Yet, it is quite possible that Gurdjieff adopted and adapted his discipline from the wuDoo2 of Islam. And a very good discipline it is, too. Why, then, is it so little known and even less used among Gurdjieff’s pupils, especially those of the second, third and fourth generations? (I am a second generation pupil because my teacher knew Gurdjieff. Those who learnt from pupils of Gurdjieff are third generation, and so on.)

I think that the answer is that Gurdjieff taught it to a few people, and left it to them to share it or not. If they valued it and passed it on it would survive. If they did not, so much the worse for them (and for us). Gurdjieff is recorded as having used the saying “What falls from the wagon is lost.” The meaning is obvious, even if it can operate harshly. Surely it depends on what falls, how hard it is to retrieve it, and how urgent the journey is. If the baby in its crib toppled out, anyone would stop to save it, even if pursued by bandits. Yet, Gurdjieff made some ruthless decisions, e.g. when the “Initiation of the Priestess” and some other sacred movements were forgotten, he did not take any step at all to have them preserved – at least so far as I am aware. Now, he did, by instituting this very rule, impress upon his pupils the importance of not forgetting anything lest it be lost. But sometimes good principles have unfortunate results, and this, I would venture to say, was one. I see this discipline as a “baby overboard.”

I think it entirely safe to use the exercise as described as Cilento. Further, people who use this, or the exercise in the form I was taught it, all without exception find value from it – although they often need someone to remind them, and encourage them.
+++
#### Your tasks
[A] According to the passage on Gurdjieff's discipline, what saying is Gurdjieff recorded as having used?
[B] Please list the things that, according to the passage on Gurdjieff's discipline, the working of the wagon saying surely depends on.
[C] From the passage on Gurdjieff's discipline, write out the part starting with "Yet, it is quite" and going on through "and so on.)".
+++
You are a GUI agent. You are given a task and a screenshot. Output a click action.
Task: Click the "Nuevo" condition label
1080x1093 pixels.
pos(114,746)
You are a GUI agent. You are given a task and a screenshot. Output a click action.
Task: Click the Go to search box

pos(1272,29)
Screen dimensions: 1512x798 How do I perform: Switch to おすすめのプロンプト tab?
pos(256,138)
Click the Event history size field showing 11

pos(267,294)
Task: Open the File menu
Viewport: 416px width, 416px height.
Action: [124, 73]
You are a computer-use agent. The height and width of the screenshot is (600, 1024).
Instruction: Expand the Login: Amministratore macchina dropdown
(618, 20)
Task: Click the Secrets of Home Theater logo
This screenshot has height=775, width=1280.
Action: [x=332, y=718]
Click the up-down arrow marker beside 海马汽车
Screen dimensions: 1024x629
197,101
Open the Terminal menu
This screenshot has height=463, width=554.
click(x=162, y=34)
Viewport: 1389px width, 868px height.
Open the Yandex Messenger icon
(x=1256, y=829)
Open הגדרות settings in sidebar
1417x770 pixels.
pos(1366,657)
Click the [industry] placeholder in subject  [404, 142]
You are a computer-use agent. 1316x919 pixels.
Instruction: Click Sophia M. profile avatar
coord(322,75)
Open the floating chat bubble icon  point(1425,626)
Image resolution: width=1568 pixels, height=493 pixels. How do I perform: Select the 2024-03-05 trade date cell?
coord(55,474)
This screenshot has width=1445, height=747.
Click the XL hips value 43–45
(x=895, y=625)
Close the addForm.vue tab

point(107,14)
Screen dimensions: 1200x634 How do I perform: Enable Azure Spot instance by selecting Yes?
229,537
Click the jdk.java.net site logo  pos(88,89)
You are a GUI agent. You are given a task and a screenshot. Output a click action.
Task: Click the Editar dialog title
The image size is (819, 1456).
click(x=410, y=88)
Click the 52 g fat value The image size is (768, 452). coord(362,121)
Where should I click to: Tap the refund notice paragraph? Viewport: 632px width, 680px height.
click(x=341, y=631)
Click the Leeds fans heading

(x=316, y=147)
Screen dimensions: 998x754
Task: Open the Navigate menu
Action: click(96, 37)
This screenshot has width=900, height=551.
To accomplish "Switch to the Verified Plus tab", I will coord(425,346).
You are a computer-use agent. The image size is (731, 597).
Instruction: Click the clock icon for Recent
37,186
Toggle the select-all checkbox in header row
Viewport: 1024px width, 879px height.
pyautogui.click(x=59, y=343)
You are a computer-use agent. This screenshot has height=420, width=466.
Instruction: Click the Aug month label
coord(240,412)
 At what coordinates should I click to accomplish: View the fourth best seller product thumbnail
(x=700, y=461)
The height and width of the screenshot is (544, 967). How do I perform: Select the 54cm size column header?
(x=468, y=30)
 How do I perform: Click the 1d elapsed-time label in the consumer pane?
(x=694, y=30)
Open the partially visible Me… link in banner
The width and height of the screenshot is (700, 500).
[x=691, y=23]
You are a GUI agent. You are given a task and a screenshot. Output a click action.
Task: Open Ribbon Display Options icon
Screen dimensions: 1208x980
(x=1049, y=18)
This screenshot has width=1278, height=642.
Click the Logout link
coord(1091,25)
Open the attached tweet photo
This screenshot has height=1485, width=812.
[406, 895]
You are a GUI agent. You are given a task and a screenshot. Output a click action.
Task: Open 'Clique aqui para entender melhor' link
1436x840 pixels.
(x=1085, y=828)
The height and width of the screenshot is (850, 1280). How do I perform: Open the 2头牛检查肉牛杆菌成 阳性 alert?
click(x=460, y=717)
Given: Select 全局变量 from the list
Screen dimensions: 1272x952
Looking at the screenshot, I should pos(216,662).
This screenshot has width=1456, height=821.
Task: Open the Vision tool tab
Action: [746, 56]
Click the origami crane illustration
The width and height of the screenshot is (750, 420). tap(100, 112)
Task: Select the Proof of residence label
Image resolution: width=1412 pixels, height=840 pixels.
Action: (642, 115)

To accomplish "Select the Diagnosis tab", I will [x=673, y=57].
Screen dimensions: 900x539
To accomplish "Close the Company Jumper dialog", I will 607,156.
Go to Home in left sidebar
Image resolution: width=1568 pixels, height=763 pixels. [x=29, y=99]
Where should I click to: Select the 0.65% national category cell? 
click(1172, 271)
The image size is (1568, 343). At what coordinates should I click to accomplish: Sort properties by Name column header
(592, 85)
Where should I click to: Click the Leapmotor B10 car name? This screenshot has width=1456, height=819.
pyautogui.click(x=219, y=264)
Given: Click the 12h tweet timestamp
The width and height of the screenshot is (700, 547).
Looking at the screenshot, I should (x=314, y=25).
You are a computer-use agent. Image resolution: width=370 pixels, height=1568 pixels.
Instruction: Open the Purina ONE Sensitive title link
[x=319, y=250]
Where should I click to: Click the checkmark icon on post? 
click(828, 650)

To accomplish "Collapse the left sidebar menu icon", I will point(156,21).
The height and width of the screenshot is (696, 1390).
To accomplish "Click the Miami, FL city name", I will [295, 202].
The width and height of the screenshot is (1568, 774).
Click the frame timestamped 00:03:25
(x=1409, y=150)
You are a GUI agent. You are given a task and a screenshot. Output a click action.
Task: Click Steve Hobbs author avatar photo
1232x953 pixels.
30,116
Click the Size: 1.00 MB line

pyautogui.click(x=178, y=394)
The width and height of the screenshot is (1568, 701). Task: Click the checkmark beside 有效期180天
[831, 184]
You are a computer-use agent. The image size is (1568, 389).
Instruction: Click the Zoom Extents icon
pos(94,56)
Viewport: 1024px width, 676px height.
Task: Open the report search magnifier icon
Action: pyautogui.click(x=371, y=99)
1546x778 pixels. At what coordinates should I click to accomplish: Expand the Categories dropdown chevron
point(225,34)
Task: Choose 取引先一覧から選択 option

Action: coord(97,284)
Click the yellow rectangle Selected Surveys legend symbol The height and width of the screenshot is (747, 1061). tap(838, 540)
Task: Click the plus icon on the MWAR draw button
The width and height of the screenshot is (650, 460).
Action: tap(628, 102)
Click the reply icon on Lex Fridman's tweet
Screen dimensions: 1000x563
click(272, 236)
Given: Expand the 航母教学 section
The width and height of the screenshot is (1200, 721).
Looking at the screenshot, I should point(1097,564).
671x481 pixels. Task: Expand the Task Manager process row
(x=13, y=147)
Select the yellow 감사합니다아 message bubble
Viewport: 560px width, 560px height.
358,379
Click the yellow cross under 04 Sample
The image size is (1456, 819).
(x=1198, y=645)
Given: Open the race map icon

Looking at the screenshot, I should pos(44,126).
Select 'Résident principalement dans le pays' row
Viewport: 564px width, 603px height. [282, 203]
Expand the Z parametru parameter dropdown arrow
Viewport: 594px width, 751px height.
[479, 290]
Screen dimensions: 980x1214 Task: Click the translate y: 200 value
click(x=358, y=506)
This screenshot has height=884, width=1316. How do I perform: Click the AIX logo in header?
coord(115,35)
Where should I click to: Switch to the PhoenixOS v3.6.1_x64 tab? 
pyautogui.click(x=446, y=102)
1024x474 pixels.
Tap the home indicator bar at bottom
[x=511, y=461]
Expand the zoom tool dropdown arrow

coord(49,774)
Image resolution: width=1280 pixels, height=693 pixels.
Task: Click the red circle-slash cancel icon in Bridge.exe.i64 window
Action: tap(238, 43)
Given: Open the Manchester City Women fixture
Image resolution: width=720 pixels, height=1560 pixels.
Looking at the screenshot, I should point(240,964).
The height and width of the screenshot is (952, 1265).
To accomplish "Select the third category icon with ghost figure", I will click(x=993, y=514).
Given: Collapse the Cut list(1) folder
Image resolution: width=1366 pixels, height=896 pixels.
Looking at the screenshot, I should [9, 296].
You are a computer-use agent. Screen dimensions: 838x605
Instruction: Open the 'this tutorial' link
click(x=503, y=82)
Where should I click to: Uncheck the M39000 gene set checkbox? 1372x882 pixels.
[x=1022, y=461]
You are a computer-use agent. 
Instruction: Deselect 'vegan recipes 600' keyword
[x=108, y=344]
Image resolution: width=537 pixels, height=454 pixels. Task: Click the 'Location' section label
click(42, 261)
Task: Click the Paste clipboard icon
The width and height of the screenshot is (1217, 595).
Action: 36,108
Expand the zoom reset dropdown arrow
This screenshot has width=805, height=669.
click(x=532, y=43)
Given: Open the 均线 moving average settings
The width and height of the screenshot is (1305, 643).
+++
#### Answer list
[A] "What falls from the wagon is lost."

[B]
- what falls
- how hard it is to retrieve it
- how urgent the journey is

[C]
Yet, it is quite possible that Gurdjieff adopted and adapted his discipline from the wuDoo2 of Islam. And a very good discipline it is, too. Why, then, is it so little known and even less used among Gurdjieff’s pupils, especially those of the second, third and fourth generations? (I am a second generation pupil because my teacher knew Gurdjieff. Those who learnt from pupils of Gurdjieff are third generation, and so on.)